[
https://issues.apache.org/jira/browse/FLINK-31974?page=com.atlassian.jira.plugin.system.issuetabpanels:comment-tabpanel&focusedCommentId=17719727#comment-17719727
]
Matthias Pohl commented on FLINK-31974:
---------------------------------------
[~sergiosp] I guess it's not necessary to provide the logs anymore. The problem
is understood and the discussion went on, already.

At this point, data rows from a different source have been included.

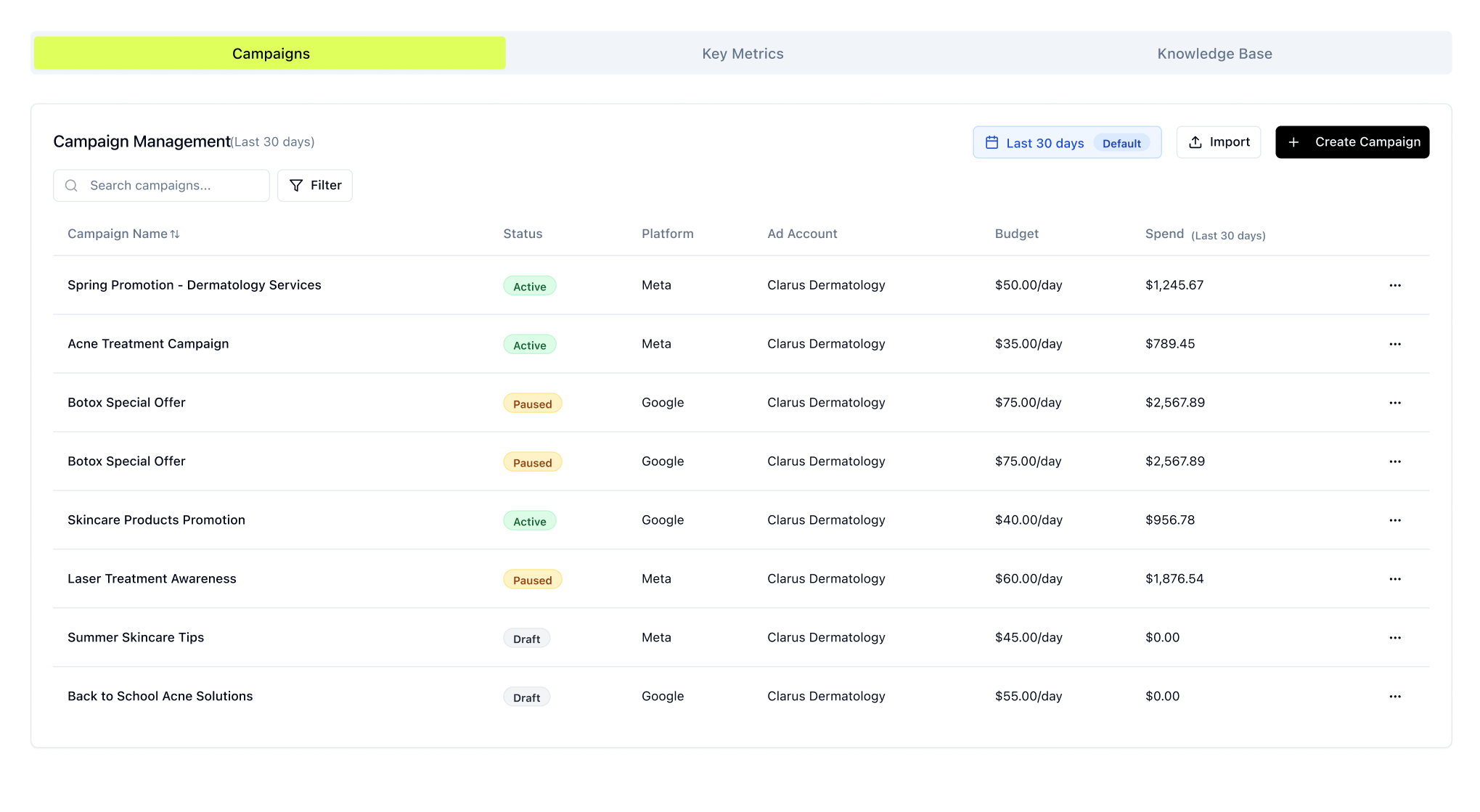Switch to the Key Metrics tab
This screenshot has width=1480, height=812.
(743, 54)
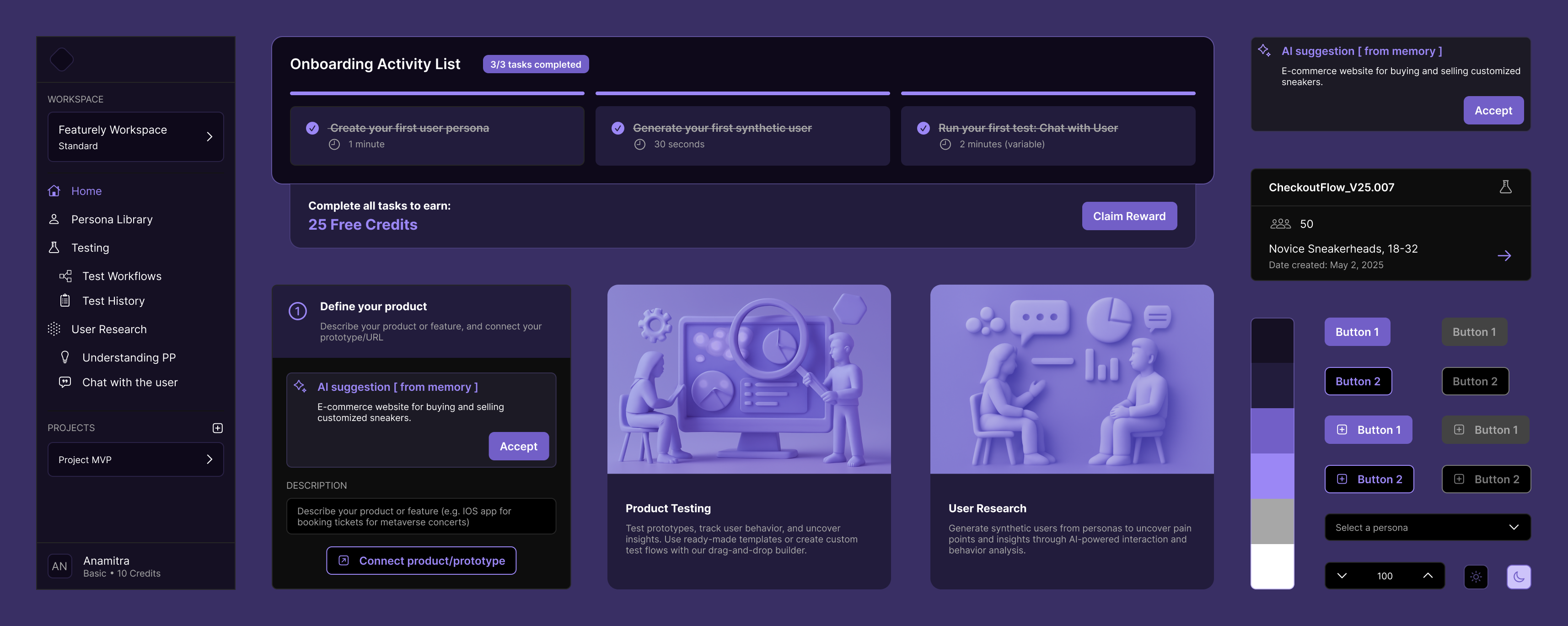Viewport: 1568px width, 626px height.
Task: Click the Home house icon in sidebar
Action: click(54, 191)
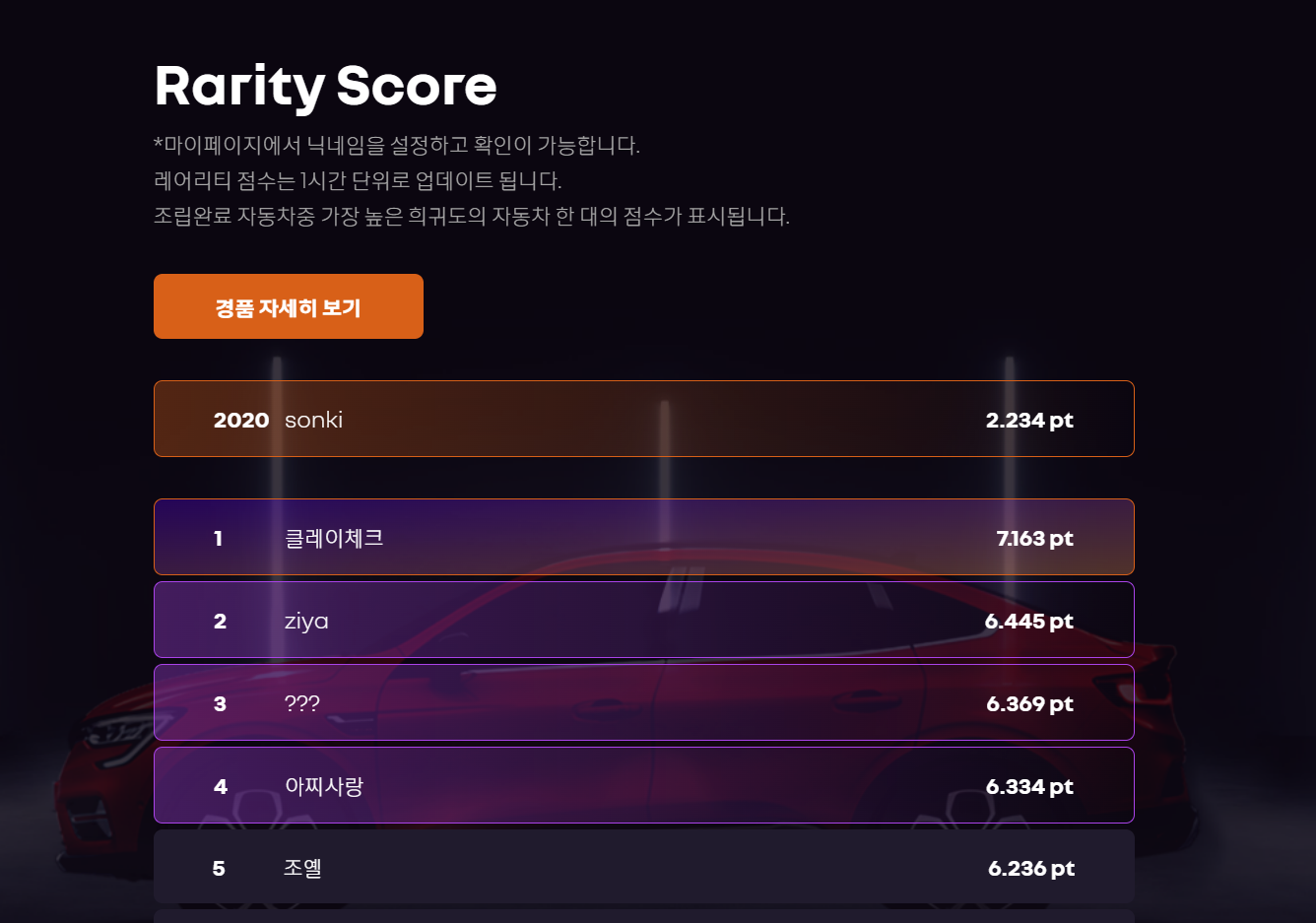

On the discussion about how to handle errors in this part of the code: tbh,
initially I leaned towards [~xtsong]'s proposal where he suggested to make the
error handling as strict as possible through a whitelist and avoid adding yet
another configuration parameter with the idea in mind that Flink's deployment
environment should be in a healthy state without any mis-configuration. But as
the discussion moved on, I started to acknowledge that it's too strict in quite
a few scenarios. I also get [~gyfora]'s point that we're not that restrictive
in other places of the code base, either.
One concern I have with the error whitelisting, though, is that the error
classification could become "complex". The error [~sergiosp] shared was about
hitting quota limits. The error type we're seeing is a Forbidden error
(unfortunately, without the error code being logged but I would assume 403
analogously to the HTTP error code). I could imagine this error type also being
returned in other cases (e.g. wrong service account being used). The former
error is something we want to retry in certain scenarios but the latter one
(based on my understanding) would be one that could be considered a general
infrastructure issue and, as a consequence, could be treated as a fatal error.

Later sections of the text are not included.